• **Task inputs**

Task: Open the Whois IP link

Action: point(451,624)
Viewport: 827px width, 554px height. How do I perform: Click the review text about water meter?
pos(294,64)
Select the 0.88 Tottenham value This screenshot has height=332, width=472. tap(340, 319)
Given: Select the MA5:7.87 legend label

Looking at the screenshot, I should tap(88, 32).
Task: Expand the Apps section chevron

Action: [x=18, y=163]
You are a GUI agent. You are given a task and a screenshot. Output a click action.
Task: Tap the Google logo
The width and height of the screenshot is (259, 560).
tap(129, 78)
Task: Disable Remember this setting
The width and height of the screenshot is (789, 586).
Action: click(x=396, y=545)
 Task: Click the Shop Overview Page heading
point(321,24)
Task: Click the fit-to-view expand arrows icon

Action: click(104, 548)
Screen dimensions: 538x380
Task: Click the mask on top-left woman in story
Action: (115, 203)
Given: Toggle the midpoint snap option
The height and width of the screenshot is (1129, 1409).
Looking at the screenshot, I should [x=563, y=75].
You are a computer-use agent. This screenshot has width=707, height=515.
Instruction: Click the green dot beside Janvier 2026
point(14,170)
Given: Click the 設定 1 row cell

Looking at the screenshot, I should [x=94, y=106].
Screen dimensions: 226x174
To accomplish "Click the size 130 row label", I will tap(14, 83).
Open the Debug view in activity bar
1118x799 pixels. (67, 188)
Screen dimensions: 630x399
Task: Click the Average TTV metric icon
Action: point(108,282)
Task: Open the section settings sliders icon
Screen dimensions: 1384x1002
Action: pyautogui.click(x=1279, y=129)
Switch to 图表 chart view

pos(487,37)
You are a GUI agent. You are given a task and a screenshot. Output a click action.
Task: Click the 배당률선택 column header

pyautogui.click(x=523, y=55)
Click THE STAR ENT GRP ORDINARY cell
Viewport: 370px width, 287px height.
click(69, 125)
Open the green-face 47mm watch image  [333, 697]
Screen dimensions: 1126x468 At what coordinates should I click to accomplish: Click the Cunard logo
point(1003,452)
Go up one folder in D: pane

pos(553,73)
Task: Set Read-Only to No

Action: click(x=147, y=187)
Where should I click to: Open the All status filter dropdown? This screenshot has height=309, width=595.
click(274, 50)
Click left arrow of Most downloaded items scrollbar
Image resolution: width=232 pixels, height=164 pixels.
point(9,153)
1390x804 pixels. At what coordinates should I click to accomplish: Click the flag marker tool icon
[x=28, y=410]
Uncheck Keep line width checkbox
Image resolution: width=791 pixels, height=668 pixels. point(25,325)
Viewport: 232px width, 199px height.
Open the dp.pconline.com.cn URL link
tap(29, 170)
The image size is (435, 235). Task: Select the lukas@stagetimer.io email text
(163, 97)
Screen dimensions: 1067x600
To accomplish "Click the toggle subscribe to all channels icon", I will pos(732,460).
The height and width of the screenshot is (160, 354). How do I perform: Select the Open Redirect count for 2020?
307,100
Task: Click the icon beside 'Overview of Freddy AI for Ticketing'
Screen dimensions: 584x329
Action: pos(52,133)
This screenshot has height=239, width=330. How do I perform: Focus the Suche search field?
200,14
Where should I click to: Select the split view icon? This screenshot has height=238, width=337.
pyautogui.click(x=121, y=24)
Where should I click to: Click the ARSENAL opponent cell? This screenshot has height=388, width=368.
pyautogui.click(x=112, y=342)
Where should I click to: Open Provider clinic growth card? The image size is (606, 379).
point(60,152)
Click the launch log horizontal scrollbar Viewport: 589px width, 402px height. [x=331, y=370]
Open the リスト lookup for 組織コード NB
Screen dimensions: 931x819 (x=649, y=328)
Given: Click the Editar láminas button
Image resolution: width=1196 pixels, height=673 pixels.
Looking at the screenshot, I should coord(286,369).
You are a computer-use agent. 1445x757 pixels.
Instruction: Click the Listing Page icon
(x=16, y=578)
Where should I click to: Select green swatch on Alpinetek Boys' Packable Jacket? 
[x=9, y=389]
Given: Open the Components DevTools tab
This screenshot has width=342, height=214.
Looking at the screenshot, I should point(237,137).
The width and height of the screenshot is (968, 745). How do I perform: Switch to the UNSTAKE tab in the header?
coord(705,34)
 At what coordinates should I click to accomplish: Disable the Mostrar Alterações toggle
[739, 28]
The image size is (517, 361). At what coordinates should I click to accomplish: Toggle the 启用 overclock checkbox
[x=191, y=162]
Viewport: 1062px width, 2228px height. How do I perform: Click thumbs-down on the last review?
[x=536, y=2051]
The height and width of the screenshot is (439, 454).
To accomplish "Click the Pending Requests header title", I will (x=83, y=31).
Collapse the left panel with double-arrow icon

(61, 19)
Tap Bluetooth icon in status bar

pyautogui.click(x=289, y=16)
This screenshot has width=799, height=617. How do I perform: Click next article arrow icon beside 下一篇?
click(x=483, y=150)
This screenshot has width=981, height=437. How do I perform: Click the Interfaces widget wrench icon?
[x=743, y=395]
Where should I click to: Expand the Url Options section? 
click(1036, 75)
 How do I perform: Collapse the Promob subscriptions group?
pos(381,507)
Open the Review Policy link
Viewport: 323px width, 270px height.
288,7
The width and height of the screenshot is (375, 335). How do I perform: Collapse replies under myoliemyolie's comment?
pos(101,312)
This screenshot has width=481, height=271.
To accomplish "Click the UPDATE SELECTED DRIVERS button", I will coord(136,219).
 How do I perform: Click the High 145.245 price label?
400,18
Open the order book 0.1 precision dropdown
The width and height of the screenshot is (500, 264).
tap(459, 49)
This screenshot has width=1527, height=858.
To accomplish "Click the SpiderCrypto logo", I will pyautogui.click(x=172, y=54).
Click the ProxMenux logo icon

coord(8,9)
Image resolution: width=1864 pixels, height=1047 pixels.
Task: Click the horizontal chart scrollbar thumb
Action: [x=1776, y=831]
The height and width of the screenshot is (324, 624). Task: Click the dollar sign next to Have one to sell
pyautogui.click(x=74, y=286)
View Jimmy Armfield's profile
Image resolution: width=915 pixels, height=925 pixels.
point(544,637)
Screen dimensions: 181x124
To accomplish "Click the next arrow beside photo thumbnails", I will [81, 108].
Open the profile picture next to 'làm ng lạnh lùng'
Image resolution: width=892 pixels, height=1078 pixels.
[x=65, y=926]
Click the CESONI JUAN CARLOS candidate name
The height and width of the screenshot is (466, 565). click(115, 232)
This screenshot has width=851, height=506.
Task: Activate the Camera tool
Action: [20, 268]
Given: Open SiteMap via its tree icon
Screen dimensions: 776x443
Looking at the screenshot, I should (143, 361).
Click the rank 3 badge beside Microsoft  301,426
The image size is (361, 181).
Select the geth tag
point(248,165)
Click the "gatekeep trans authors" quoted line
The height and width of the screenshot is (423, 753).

• **Requirement**
The full set of entries must be printed again without any alteration.

• **Answer section**
Task: Open the Whois IP link

Action: point(451,624)
Viewport: 827px width, 554px height. How do I perform: Click the review text about water meter?
pos(294,64)
Select the 0.88 Tottenham value This screenshot has height=332, width=472. tap(340, 319)
Given: Select the MA5:7.87 legend label

Looking at the screenshot, I should tap(88, 32).
Task: Expand the Apps section chevron

Action: [x=18, y=163]
You are a GUI agent. You are given a task and a screenshot. Output a click action.
Task: Tap the Google logo
The width and height of the screenshot is (259, 560).
tap(129, 78)
Task: Disable Remember this setting
The width and height of the screenshot is (789, 586).
Action: click(x=396, y=545)
 Task: Click the Shop Overview Page heading
point(321,24)
Task: Click the fit-to-view expand arrows icon

Action: click(104, 548)
Screen dimensions: 538x380
Task: Click the mask on top-left woman in story
Action: (115, 203)
Given: Toggle the midpoint snap option
The height and width of the screenshot is (1129, 1409).
Looking at the screenshot, I should [x=563, y=75].
You are a computer-use agent. This screenshot has width=707, height=515.
Instruction: Click the green dot beside Janvier 2026
point(14,170)
Given: Click the 設定 1 row cell

Looking at the screenshot, I should [x=94, y=106].
Screen dimensions: 226x174
To accomplish "Click the size 130 row label", I will tap(14, 83).
Open the Debug view in activity bar
1118x799 pixels. (67, 188)
Screen dimensions: 630x399
Task: Click the Average TTV metric icon
Action: point(108,282)
Task: Open the section settings sliders icon
Screen dimensions: 1384x1002
Action: pyautogui.click(x=1279, y=129)
Switch to 图表 chart view

pos(487,37)
You are a GUI agent. You are given a task and a screenshot. Output a click action.
Task: Click the 배당률선택 column header

pyautogui.click(x=523, y=55)
Click THE STAR ENT GRP ORDINARY cell
Viewport: 370px width, 287px height.
click(69, 125)
Open the green-face 47mm watch image  [333, 697]
Screen dimensions: 1126x468 At what coordinates should I click to accomplish: Click the Cunard logo
point(1003,452)
Go up one folder in D: pane

pos(553,73)
Task: Set Read-Only to No

Action: click(x=147, y=187)
Where should I click to: Open the All status filter dropdown? This screenshot has height=309, width=595.
click(274, 50)
Click left arrow of Most downloaded items scrollbar
Image resolution: width=232 pixels, height=164 pixels.
point(9,153)
1390x804 pixels. At what coordinates should I click to accomplish: Click the flag marker tool icon
[x=28, y=410]
Uncheck Keep line width checkbox
Image resolution: width=791 pixels, height=668 pixels. point(25,325)
Viewport: 232px width, 199px height.
Open the dp.pconline.com.cn URL link
tap(29, 170)
The image size is (435, 235). Task: Select the lukas@stagetimer.io email text
(163, 97)
Screen dimensions: 1067x600
To accomplish "Click the toggle subscribe to all channels icon", I will pos(732,460).
The height and width of the screenshot is (160, 354). How do I perform: Select the Open Redirect count for 2020?
307,100
Task: Click the icon beside 'Overview of Freddy AI for Ticketing'
Screen dimensions: 584x329
Action: pos(52,133)
This screenshot has height=239, width=330. How do I perform: Focus the Suche search field?
200,14
Where should I click to: Select the split view icon? This screenshot has height=238, width=337.
pyautogui.click(x=121, y=24)
Where should I click to: Click the ARSENAL opponent cell? This screenshot has height=388, width=368.
pyautogui.click(x=112, y=342)
Where should I click to: Open Provider clinic growth card? The image size is (606, 379).
point(60,152)
Click the launch log horizontal scrollbar Viewport: 589px width, 402px height. [x=331, y=370]
Open the リスト lookup for 組織コード NB
Screen dimensions: 931x819 (x=649, y=328)
Given: Click the Editar láminas button
Image resolution: width=1196 pixels, height=673 pixels.
Looking at the screenshot, I should coord(286,369).
You are a computer-use agent. 1445x757 pixels.
Instruction: Click the Listing Page icon
(x=16, y=578)
Where should I click to: Select green swatch on Alpinetek Boys' Packable Jacket? 
[x=9, y=389]
Given: Open the Components DevTools tab
This screenshot has width=342, height=214.
Looking at the screenshot, I should point(237,137).
The width and height of the screenshot is (968, 745). How do I perform: Switch to the UNSTAKE tab in the header?
coord(705,34)
 At what coordinates should I click to accomplish: Disable the Mostrar Alterações toggle
[739, 28]
The image size is (517, 361). At what coordinates should I click to accomplish: Toggle the 启用 overclock checkbox
[x=191, y=162]
Viewport: 1062px width, 2228px height. How do I perform: Click thumbs-down on the last review?
[x=536, y=2051]
The height and width of the screenshot is (439, 454).
To accomplish "Click the Pending Requests header title", I will (x=83, y=31).
Collapse the left panel with double-arrow icon

(61, 19)
Tap Bluetooth icon in status bar

pyautogui.click(x=289, y=16)
This screenshot has width=799, height=617. How do I perform: Click next article arrow icon beside 下一篇?
click(x=483, y=150)
This screenshot has width=981, height=437. How do I perform: Click the Interfaces widget wrench icon?
[x=743, y=395]
Where should I click to: Expand the Url Options section? 
click(1036, 75)
 How do I perform: Collapse the Promob subscriptions group?
pos(381,507)
Open the Review Policy link
Viewport: 323px width, 270px height.
288,7
The width and height of the screenshot is (375, 335). How do I perform: Collapse replies under myoliemyolie's comment?
pos(101,312)
This screenshot has width=481, height=271.
To accomplish "Click the UPDATE SELECTED DRIVERS button", I will coord(136,219).
 How do I perform: Click the High 145.245 price label?
400,18
Open the order book 0.1 precision dropdown
The width and height of the screenshot is (500, 264).
tap(459, 49)
This screenshot has width=1527, height=858.
To accomplish "Click the SpiderCrypto logo", I will pyautogui.click(x=172, y=54).
Click the ProxMenux logo icon

coord(8,9)
Image resolution: width=1864 pixels, height=1047 pixels.
Task: Click the horizontal chart scrollbar thumb
Action: [x=1776, y=831]
The height and width of the screenshot is (324, 624). Task: Click the dollar sign next to Have one to sell
pyautogui.click(x=74, y=286)
View Jimmy Armfield's profile
Image resolution: width=915 pixels, height=925 pixels.
point(544,637)
Screen dimensions: 181x124
To accomplish "Click the next arrow beside photo thumbnails", I will [81, 108].
Open the profile picture next to 'làm ng lạnh lùng'
Image resolution: width=892 pixels, height=1078 pixels.
[x=65, y=926]
Click the CESONI JUAN CARLOS candidate name
The height and width of the screenshot is (466, 565). click(115, 232)
This screenshot has width=851, height=506.
Task: Activate the Camera tool
Action: [20, 268]
Given: Open SiteMap via its tree icon
Screen dimensions: 776x443
Looking at the screenshot, I should (143, 361).
Click the rank 3 badge beside Microsoft  301,426
The image size is (361, 181).
Select the geth tag
point(248,165)
Click the "gatekeep trans authors" quoted line
The height and width of the screenshot is (423, 753).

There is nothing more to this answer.